Data section:
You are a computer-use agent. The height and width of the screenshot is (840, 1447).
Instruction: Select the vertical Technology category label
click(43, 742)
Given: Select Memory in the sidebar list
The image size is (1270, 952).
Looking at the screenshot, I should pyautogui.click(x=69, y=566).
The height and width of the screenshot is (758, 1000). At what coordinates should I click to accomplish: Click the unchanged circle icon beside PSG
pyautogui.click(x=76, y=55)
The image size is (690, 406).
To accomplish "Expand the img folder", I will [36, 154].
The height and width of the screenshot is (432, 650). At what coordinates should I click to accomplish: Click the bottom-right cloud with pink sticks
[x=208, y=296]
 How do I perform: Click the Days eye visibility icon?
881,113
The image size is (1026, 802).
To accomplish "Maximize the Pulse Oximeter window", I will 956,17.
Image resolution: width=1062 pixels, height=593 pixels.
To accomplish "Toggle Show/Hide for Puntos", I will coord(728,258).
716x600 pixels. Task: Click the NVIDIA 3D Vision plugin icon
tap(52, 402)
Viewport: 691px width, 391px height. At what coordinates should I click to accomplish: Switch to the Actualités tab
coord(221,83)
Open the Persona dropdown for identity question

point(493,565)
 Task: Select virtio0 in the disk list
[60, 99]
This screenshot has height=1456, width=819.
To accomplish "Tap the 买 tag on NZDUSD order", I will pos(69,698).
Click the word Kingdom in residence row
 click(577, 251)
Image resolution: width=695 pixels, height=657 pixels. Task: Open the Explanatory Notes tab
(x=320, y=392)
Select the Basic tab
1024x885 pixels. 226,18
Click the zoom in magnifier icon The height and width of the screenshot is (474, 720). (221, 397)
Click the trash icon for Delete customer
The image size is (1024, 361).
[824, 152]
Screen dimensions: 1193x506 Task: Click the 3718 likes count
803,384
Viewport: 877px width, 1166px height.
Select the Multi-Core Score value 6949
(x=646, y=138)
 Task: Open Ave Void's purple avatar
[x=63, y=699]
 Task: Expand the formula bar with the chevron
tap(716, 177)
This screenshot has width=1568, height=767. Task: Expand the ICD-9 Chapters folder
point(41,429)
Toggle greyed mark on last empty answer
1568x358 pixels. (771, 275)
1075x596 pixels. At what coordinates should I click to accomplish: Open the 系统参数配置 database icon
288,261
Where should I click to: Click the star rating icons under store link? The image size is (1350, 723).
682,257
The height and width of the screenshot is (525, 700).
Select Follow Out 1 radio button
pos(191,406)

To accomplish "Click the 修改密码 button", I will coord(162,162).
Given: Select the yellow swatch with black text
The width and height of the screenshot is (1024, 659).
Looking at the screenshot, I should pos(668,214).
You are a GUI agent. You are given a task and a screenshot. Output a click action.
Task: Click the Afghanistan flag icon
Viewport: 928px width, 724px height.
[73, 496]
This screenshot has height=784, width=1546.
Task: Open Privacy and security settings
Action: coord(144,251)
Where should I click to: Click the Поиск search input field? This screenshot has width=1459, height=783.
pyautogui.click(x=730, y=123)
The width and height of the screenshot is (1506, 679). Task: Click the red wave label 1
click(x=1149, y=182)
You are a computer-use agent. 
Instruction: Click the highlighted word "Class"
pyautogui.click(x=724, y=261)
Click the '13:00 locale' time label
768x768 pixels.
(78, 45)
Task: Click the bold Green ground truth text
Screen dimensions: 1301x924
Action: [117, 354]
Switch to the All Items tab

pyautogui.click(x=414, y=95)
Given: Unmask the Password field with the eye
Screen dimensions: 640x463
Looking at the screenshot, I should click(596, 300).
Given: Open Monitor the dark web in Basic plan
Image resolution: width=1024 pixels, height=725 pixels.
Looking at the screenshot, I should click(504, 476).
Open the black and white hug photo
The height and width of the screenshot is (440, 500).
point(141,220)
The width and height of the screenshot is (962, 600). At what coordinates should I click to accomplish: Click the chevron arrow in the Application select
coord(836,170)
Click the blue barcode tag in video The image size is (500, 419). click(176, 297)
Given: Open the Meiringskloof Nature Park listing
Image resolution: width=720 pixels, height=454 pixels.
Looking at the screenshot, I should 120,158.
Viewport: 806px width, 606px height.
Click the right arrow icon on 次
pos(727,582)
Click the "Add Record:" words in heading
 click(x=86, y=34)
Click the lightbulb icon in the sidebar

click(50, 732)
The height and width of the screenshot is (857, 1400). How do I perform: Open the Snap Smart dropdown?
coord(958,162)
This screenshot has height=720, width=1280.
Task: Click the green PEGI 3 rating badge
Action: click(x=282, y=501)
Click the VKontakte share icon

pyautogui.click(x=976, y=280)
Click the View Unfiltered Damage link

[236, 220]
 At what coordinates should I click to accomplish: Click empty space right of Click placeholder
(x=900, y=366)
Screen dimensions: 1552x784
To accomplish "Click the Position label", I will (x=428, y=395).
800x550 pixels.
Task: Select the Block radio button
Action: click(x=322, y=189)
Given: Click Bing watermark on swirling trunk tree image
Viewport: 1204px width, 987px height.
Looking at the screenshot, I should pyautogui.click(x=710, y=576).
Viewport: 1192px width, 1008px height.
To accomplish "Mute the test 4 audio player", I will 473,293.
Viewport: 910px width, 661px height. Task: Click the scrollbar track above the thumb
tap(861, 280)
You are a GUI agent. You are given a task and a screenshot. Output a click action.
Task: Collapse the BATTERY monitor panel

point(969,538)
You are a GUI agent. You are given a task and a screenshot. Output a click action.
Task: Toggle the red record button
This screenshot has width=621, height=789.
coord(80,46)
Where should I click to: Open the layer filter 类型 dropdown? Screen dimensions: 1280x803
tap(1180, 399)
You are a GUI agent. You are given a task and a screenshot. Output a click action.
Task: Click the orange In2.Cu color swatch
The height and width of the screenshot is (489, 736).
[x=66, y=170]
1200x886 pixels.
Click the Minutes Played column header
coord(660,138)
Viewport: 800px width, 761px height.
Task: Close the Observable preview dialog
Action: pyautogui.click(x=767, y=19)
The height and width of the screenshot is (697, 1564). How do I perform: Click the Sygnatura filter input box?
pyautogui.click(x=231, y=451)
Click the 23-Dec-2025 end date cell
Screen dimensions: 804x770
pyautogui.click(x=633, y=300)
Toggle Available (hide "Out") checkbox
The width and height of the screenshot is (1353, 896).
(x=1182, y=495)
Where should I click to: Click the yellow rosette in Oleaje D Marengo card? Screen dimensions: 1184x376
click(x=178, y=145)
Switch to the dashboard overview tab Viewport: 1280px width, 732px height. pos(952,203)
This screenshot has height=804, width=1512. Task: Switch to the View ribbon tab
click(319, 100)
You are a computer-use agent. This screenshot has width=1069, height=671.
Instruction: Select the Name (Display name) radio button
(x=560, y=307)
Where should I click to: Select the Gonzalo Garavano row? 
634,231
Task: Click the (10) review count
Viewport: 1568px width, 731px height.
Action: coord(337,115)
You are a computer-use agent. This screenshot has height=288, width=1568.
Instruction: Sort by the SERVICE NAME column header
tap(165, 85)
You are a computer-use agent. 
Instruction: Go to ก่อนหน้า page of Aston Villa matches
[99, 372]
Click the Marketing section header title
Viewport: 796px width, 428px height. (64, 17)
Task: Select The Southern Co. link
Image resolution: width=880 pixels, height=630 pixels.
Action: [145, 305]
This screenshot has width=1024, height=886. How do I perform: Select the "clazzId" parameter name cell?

What you are asked to do: Return every entry exactly.

Solution to this task:
You are a computer-use agent. The height and width of the screenshot is (840, 1447).
Instruction: Select the vertical Technology category label
click(43, 742)
Given: Select Memory in the sidebar list
The image size is (1270, 952).
Looking at the screenshot, I should pyautogui.click(x=69, y=566).
The height and width of the screenshot is (758, 1000). At what coordinates should I click to accomplish: Click the unchanged circle icon beside PSG
pyautogui.click(x=76, y=55)
The image size is (690, 406).
To accomplish "Expand the img folder", I will [36, 154].
The height and width of the screenshot is (432, 650). At what coordinates should I click to accomplish: Click the bottom-right cloud with pink sticks
[x=208, y=296]
 How do I perform: Click the Days eye visibility icon?
881,113
The image size is (1026, 802).
To accomplish "Maximize the Pulse Oximeter window", I will 956,17.
Image resolution: width=1062 pixels, height=593 pixels.
To accomplish "Toggle Show/Hide for Puntos", I will coord(728,258).
716x600 pixels. Task: Click the NVIDIA 3D Vision plugin icon
tap(52, 402)
Viewport: 691px width, 391px height. At what coordinates should I click to accomplish: Switch to the Actualités tab
coord(221,83)
Open the Persona dropdown for identity question

point(493,565)
 Task: Select virtio0 in the disk list
[60, 99]
This screenshot has height=1456, width=819.
To accomplish "Tap the 买 tag on NZDUSD order", I will pos(69,698).
Click the word Kingdom in residence row
 click(577, 251)
Image resolution: width=695 pixels, height=657 pixels. Task: Open the Explanatory Notes tab
(x=320, y=392)
Select the Basic tab
1024x885 pixels. 226,18
Click the zoom in magnifier icon The height and width of the screenshot is (474, 720). (221, 397)
Click the trash icon for Delete customer
The image size is (1024, 361).
[824, 152]
Screen dimensions: 1193x506 Task: Click the 3718 likes count
803,384
Viewport: 877px width, 1166px height.
Select the Multi-Core Score value 6949
(x=646, y=138)
 Task: Open Ave Void's purple avatar
[x=63, y=699]
 Task: Expand the formula bar with the chevron
tap(716, 177)
This screenshot has width=1568, height=767. Task: Expand the ICD-9 Chapters folder
point(41,429)
Toggle greyed mark on last empty answer
1568x358 pixels. (771, 275)
1075x596 pixels. At what coordinates should I click to accomplish: Open the 系统参数配置 database icon
288,261
Where should I click to: Click the star rating icons under store link? The image size is (1350, 723).
682,257
The height and width of the screenshot is (525, 700).
Select Follow Out 1 radio button
pos(191,406)

To accomplish "Click the 修改密码 button", I will coord(162,162).
Given: Select the yellow swatch with black text
The width and height of the screenshot is (1024, 659).
Looking at the screenshot, I should pos(668,214).
You are a GUI agent. You are given a task and a screenshot. Output a click action.
Task: Click the Afghanistan flag icon
Viewport: 928px width, 724px height.
[73, 496]
This screenshot has height=784, width=1546.
Task: Open Privacy and security settings
Action: coord(144,251)
Where should I click to: Click the Поиск search input field? This screenshot has width=1459, height=783.
pyautogui.click(x=730, y=123)
The width and height of the screenshot is (1506, 679). Task: Click the red wave label 1
click(x=1149, y=182)
You are a computer-use agent. 
Instruction: Click the highlighted word "Class"
pyautogui.click(x=724, y=261)
Click the '13:00 locale' time label
768x768 pixels.
(78, 45)
Task: Click the bold Green ground truth text
Screen dimensions: 1301x924
Action: [117, 354]
Switch to the All Items tab

pyautogui.click(x=414, y=95)
Given: Unmask the Password field with the eye
Screen dimensions: 640x463
Looking at the screenshot, I should click(596, 300).
Given: Open Monitor the dark web in Basic plan
Image resolution: width=1024 pixels, height=725 pixels.
Looking at the screenshot, I should click(504, 476).
Open the black and white hug photo
The height and width of the screenshot is (440, 500).
point(141,220)
The width and height of the screenshot is (962, 600). At what coordinates should I click to accomplish: Click the chevron arrow in the Application select
coord(836,170)
Click the blue barcode tag in video The image size is (500, 419). click(176, 297)
Given: Open the Meiringskloof Nature Park listing
Image resolution: width=720 pixels, height=454 pixels.
Looking at the screenshot, I should 120,158.
Viewport: 806px width, 606px height.
Click the right arrow icon on 次
pos(727,582)
Click the "Add Record:" words in heading
 click(x=86, y=34)
Click the lightbulb icon in the sidebar

click(50, 732)
The height and width of the screenshot is (857, 1400). How do I perform: Open the Snap Smart dropdown?
coord(958,162)
This screenshot has height=720, width=1280.
Task: Click the green PEGI 3 rating badge
Action: click(x=282, y=501)
Click the VKontakte share icon

pyautogui.click(x=976, y=280)
Click the View Unfiltered Damage link

[236, 220]
 At what coordinates should I click to accomplish: Click empty space right of Click placeholder
(x=900, y=366)
Screen dimensions: 1552x784
To accomplish "Click the Position label", I will (x=428, y=395).
800x550 pixels.
Task: Select the Block radio button
Action: click(x=322, y=189)
Given: Click Bing watermark on swirling trunk tree image
Viewport: 1204px width, 987px height.
Looking at the screenshot, I should pyautogui.click(x=710, y=576).
Viewport: 1192px width, 1008px height.
To accomplish "Mute the test 4 audio player", I will 473,293.
Viewport: 910px width, 661px height. Task: Click the scrollbar track above the thumb
tap(861, 280)
You are a GUI agent. You are given a task and a screenshot. Output a click action.
Task: Collapse the BATTERY monitor panel

point(969,538)
You are a GUI agent. You are given a task and a screenshot. Output a click action.
Task: Toggle the red record button
This screenshot has width=621, height=789.
coord(80,46)
Where should I click to: Open the layer filter 类型 dropdown? Screen dimensions: 1280x803
tap(1180, 399)
You are a GUI agent. You are given a task and a screenshot. Output a click action.
Task: Click the orange In2.Cu color swatch
The height and width of the screenshot is (489, 736).
[x=66, y=170]
1200x886 pixels.
Click the Minutes Played column header
coord(660,138)
Viewport: 800px width, 761px height.
Task: Close the Observable preview dialog
Action: pyautogui.click(x=767, y=19)
The height and width of the screenshot is (697, 1564). How do I perform: Click the Sygnatura filter input box?
pyautogui.click(x=231, y=451)
Click the 23-Dec-2025 end date cell
Screen dimensions: 804x770
pyautogui.click(x=633, y=300)
Toggle Available (hide "Out") checkbox
The width and height of the screenshot is (1353, 896).
(x=1182, y=495)
Where should I click to: Click the yellow rosette in Oleaje D Marengo card? Screen dimensions: 1184x376
click(x=178, y=145)
Switch to the dashboard overview tab Viewport: 1280px width, 732px height. pos(952,203)
This screenshot has height=804, width=1512. Task: Switch to the View ribbon tab
click(319, 100)
You are a computer-use agent. This screenshot has width=1069, height=671.
Instruction: Select the Name (Display name) radio button
(x=560, y=307)
Where should I click to: Select the Gonzalo Garavano row? 
634,231
Task: Click the (10) review count
Viewport: 1568px width, 731px height.
Action: coord(337,115)
You are a computer-use agent. This screenshot has height=288, width=1568.
Instruction: Sort by the SERVICE NAME column header
tap(165, 85)
You are a computer-use agent. 
Instruction: Go to ก่อนหน้า page of Aston Villa matches
[99, 372]
Click the Marketing section header title
Viewport: 796px width, 428px height. (64, 17)
Task: Select The Southern Co. link
Image resolution: width=880 pixels, height=630 pixels.
Action: [145, 305]
This screenshot has width=1024, height=886. How do I perform: Select the "clazzId" parameter name cell?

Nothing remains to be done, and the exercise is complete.